Getting Started
All Aerial transformation is mainly done in 4 steps:
-
Include dependency
-
Create requirements document
-
Configure Cucumber code generation
-
Run JUnit test
Including Aerial as Dependency
Aerial is provided as Maven dependency and can be included using the construction like:
| <dependency>
<groupId>com.github.mkolisnyk</groupId>
<artifactId>aerial</artifactId>
<version>0.0.1</version>
</dependency>
|
or for Gradle:
| 'com.github.mkolisnyk:aerial:0.0.1'
|
Document Structure
Each Aerial document has the structure like:
| < Entire document description >
[Input Ref: <Name>
<Input Data Table>
]
Feature: < Feature Name >
< Feature description >
Case: < Case Name >
< Case Description >
Action:
< Action text >
Input: [ <Reference Name> |
< Input Data Table > ]
On Success:
< Actions in case of success >
On Failure:
< Actions in case of error >
Pre-requisites:
< Pre-requisites steps >
Additional Scenarios:
< Explicitly defined custom Cucumber scenarios >
|
Feature Section
Description | Topmost section of the document. Groups multiple cases and scenarios. Directly maps to Cucumber features during generation |
Parent Section | Entire Document |
Multiple Entries | Yes |
Mandatory | No |
If Not Specified | If not defined only document description is allowed |
Input Ref Section
This section is targeted to use external definitions for Input sections. The structure is the same as for Input section except it also uses the name attribute to identify the reference uniquely.

## RECORD SET

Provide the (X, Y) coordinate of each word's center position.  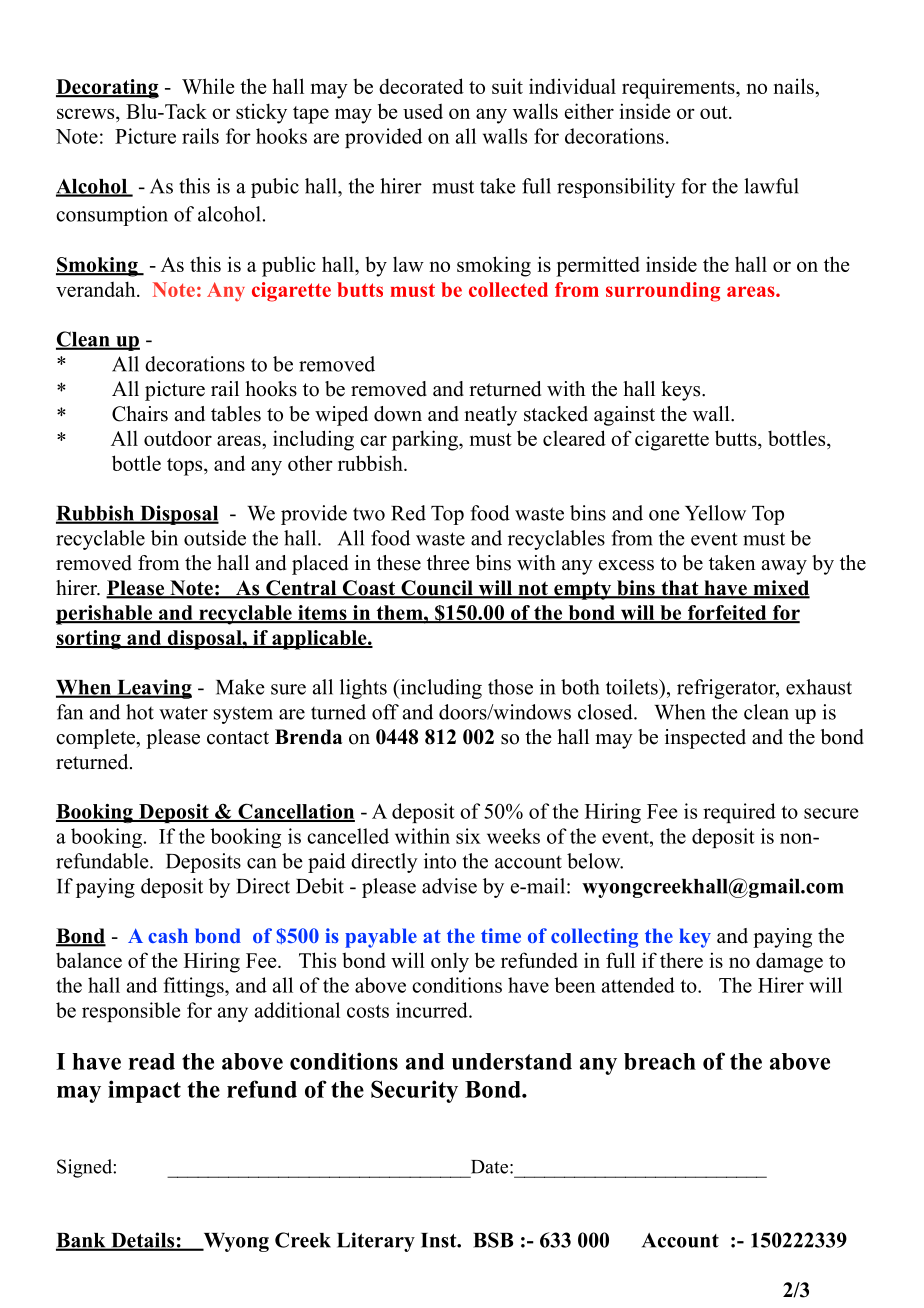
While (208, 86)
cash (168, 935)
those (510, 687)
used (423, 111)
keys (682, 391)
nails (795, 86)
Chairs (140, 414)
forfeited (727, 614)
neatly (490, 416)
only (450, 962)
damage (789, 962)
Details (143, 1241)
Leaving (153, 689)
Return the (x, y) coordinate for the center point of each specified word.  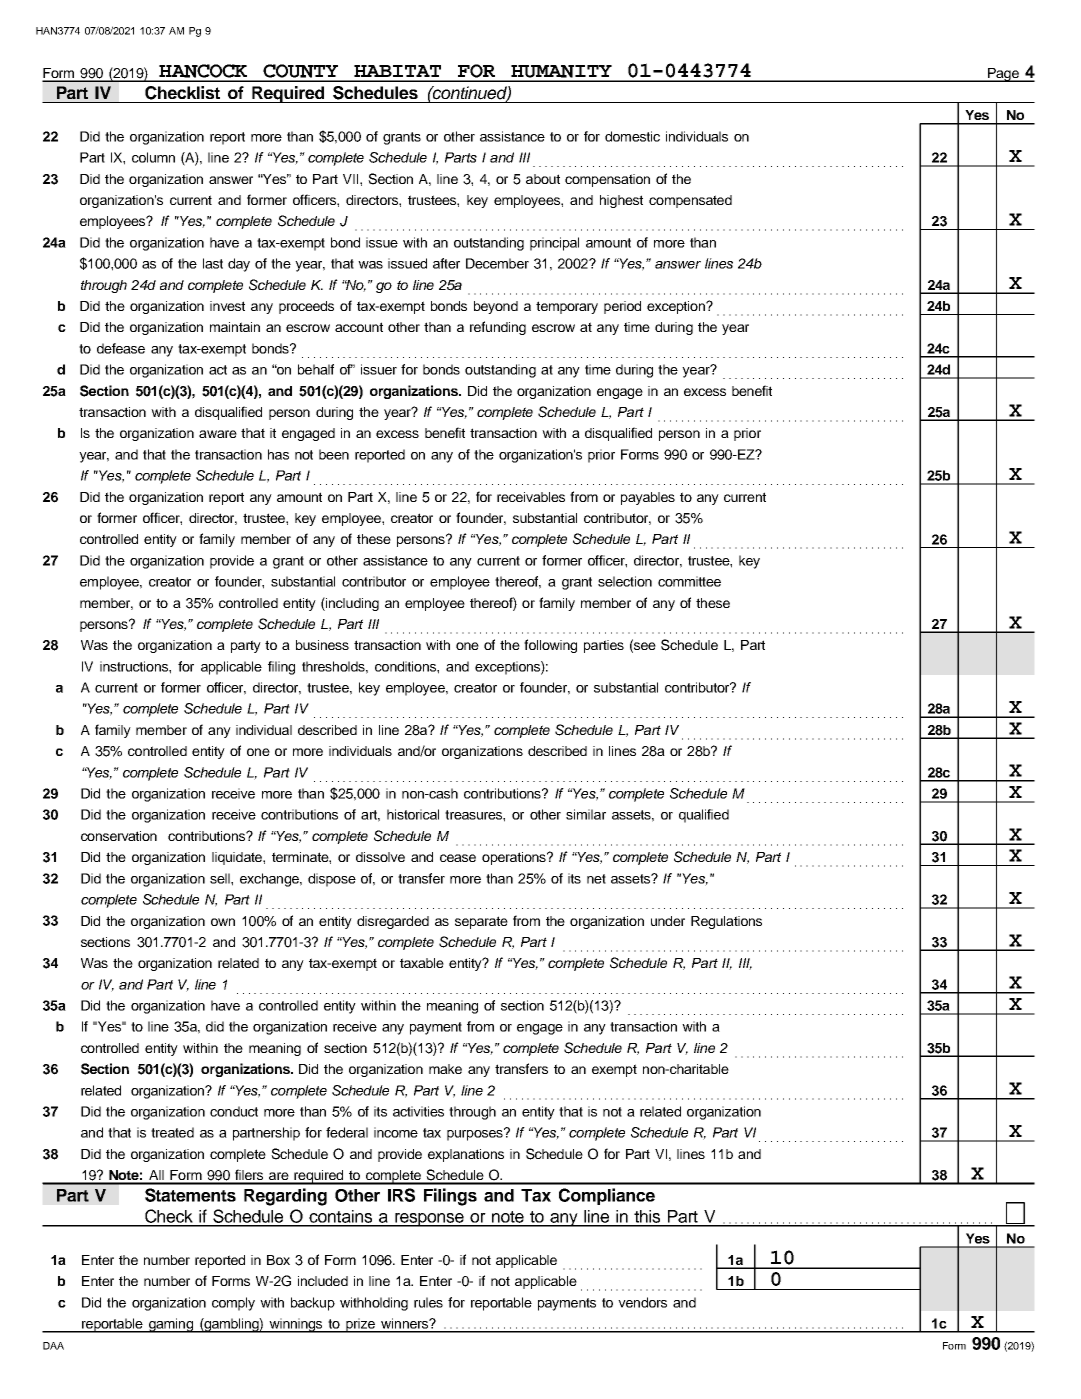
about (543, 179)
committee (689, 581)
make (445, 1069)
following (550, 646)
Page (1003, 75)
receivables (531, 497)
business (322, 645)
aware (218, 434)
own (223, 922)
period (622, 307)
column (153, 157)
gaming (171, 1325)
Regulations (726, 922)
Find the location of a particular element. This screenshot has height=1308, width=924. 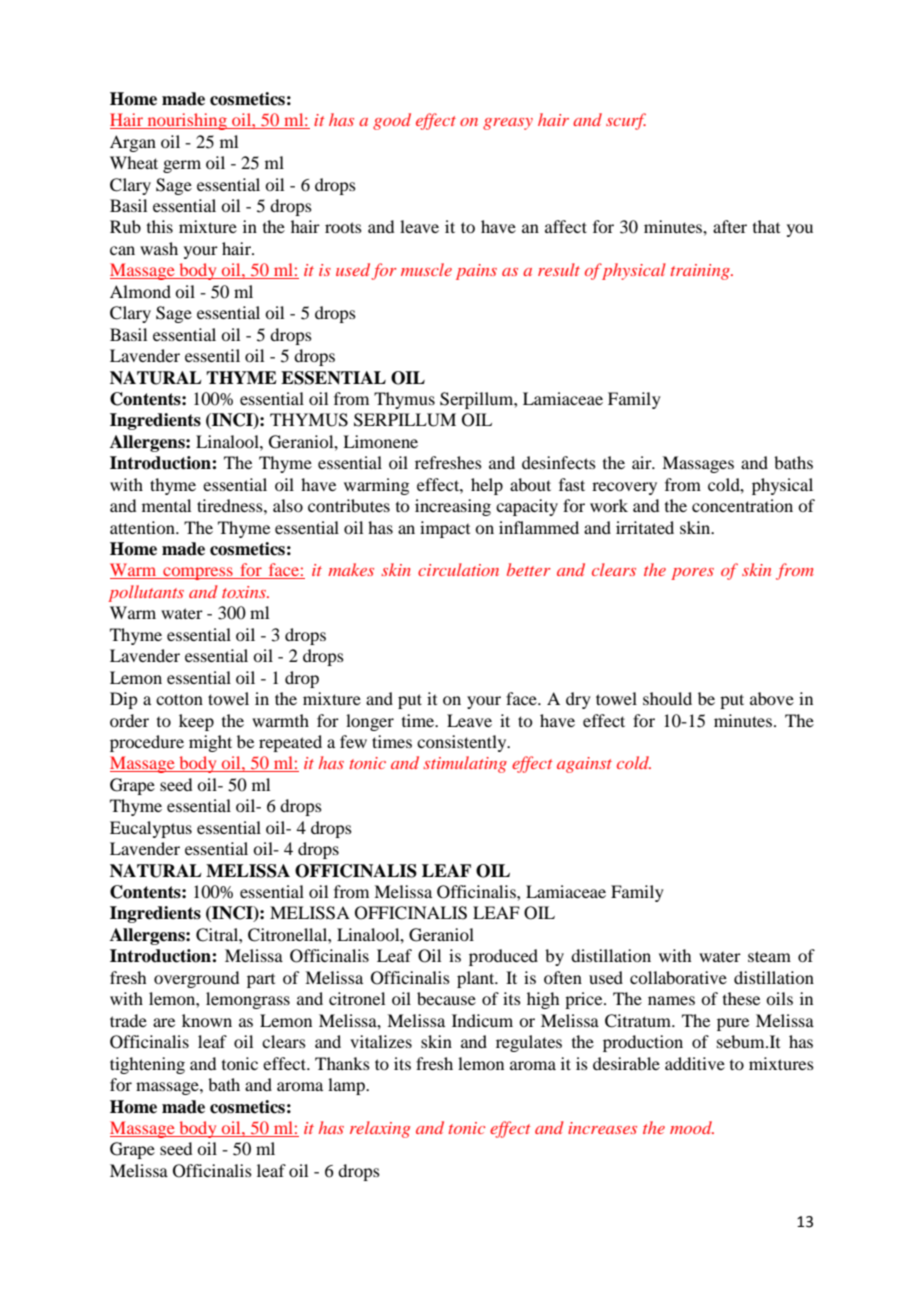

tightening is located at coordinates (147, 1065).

## AIM
Answer these from the Aerial getting-started guide:
1. Which version of Aerial do the Maven and Gradle snippets include?
2. Is the Feature section mandatory?
3. Besides sharing the Input section's structure, what does the Input Ref section use to identify a reference uniquely?

## TASK RESULT
1. 0.0.1
2. No
3. The name attribute